Two pieces that I've been working on. Both using 1" thick Basswood.
The angel is a pattern from the Holiday 2011 issue of Woodcarving Magazine. It is about 10" long.
The 'Great Escape' deer is a Lora Irish pattern from her book 'Wildlife Carving in Relief'. 10" X 17". I was going to split up this piece of basswood for kindling but decided to make use of the imperfection in the grain. Haven't decided on a finish for either one yet. Paint or clear.


----------



## TwoSkies57 (Feb 23, 2009)

Very nice work Ted!!! In progress no less. Should be just beautiful when finished. In my mind, carving is alot like turning, Should I ever get serious about either, there would be no going back *L*

Thanks for sharing!!
bill


----------



## Cherryville Chuck (Sep 28, 2010)

Nice work Ted. Carving is on my to do list.


----------



## Iceman567 (Apr 29, 2012)

Bill and Chuck, I had never even thought about carving until we spent the last winter in southern Texas. Carving clubs everywhere. I found one and spent two days a week carving with some 'experts'. I had a good mentor(s).

When I joined the group, I was given a small piece of butternut cut out in the shape of a boot. One of the other carvers lent me a knife and said carve a boot. I'm sure he saw the puzzled look on my face. It took me over eight hours to carve this boot. It WAS a great sense of accomplishment and still is.


----------



## steamfab (Jun 22, 2012)

Wow! You really got some great talent in carving. The boots looks real. Great carving also on the angel and deer. Like them with clear finish, will show the beautiful grain on the wood and carvings as well.


----------



## beemor (Feb 29, 2012)

Now that's a well worn boot with lots of miles in it!


----------



## MEBCWD (Jan 14, 2012)

Ted that is really great use of the firewood, the dark grain will make a great log for the deer to jump over.

I was looking for some clear white Aspin the other day and found a piece with a knothole that looked like a Pterodactyl eye and head ( Pterodactyl Pictures - Pictures of Pterodactyl ) 
so i bought that piece even though it was not the whitest board I found. Some day I'll design a file to cut it on my CNC. That would make an interesting how to for the CNC users and maybe some of the hand carvers on the forum.

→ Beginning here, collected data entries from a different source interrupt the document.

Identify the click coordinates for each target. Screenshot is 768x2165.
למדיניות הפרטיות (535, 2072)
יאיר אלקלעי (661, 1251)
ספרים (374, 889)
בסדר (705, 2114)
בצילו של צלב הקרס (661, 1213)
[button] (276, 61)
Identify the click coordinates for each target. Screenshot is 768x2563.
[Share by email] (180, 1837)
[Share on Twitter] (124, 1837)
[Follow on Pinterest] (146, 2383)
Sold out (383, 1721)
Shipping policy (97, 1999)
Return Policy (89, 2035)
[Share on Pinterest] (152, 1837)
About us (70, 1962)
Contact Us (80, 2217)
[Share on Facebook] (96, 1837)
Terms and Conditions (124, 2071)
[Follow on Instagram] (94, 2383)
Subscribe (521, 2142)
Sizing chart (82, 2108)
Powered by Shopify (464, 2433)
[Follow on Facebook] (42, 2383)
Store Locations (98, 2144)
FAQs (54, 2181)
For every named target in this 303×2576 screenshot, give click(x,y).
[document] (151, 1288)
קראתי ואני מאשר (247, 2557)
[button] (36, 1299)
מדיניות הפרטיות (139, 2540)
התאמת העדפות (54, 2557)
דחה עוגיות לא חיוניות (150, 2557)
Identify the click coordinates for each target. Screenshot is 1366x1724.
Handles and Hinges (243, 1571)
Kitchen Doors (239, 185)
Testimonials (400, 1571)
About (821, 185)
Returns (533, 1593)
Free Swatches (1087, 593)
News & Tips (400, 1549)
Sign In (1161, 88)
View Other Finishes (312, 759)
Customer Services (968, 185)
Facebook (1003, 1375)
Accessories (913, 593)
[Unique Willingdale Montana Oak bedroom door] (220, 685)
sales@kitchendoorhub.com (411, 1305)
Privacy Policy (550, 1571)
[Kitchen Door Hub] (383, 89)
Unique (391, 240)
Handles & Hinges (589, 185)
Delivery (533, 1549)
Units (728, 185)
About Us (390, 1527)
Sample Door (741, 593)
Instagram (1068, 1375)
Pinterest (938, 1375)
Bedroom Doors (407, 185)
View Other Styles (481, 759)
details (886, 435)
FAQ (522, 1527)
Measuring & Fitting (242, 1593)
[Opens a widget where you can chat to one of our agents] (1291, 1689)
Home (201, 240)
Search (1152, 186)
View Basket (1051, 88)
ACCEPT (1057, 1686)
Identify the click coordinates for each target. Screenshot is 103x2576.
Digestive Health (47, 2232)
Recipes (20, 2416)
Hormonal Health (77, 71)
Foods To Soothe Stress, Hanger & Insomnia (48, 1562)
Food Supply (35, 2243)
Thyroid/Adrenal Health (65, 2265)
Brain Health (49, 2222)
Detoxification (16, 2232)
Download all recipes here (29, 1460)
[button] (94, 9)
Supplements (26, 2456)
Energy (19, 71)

Sorry didn't mean to steel your post!

The 2 pieces are coming right along, keep us posted with progress.
The Boot was a great first carving!


----------



## sheddweller (Mar 25, 2013)

Great work. 
Why is it with you guys across the pond.you seem to get hold of these beautiful pieces of timber. My local timber yard here in south west UK only stocks pine thats always warped or split, When i do get a good piece of pine. I take it home to my shop,put it on the bench and just stare at it for a while !!! then start to use and "connect" with it (if you get my drift).. AND you were going to "split this for firewood" brings tears to my eyes. 
I would have cycled over on me bike and bought it from you !!!! However yesterday,took family to a place called Martock (1hours drive)to an exhibition of wood work that included carving &pyro and all sorts ! The huge "timber yard" where it was held specializes in hard wood (sales).Thought I was in heaven for the day) With a dept. of "seconds" I bought about 20 pieces of oak 10x 6 "ideal for my sign making" for just under £5. Too nice to cut !! so STUFF my local supplier Ive got a place to go for real wood at last!!!!! Cheers Richard. keep up that good work!


----------



## rem0714 (Apr 18, 2013)

*early carvings*

:jester:up for your judgement, here are a couple of my early carvings...


----------



## rem0714 (Apr 18, 2013)

*post*

if i posted in the wrong place, admin is welcome to move or remove


----------



## Gaffboat (Mar 11, 2012)

Your work is excellent and I am envious of your skill.


----------



## oercili (Apr 3, 2013)

Wood carving will be very nice when it is finished.


----------



## Camero68 (Jun 27, 2012)

Great carving on those beautiful pieces. Can't wait to see more photos with the finish.


----------



## Iceman567 (Apr 29, 2012)

*Finally finished!*

It's been a busy year, sold our house, moved 1600 miles south, bought another house. I just finished the angel, in time for Christmas no less.
Six coats of Deft spray satin lacquer.


----------



## williamyoung (Nov 28, 2009)

WOW , what lovely work.
Sure glad you didn't use it for firewood as previously planned . 
I don't do any carving and envy ones that do such nice work as yours. . I am in the process of learning some wood burning .


----------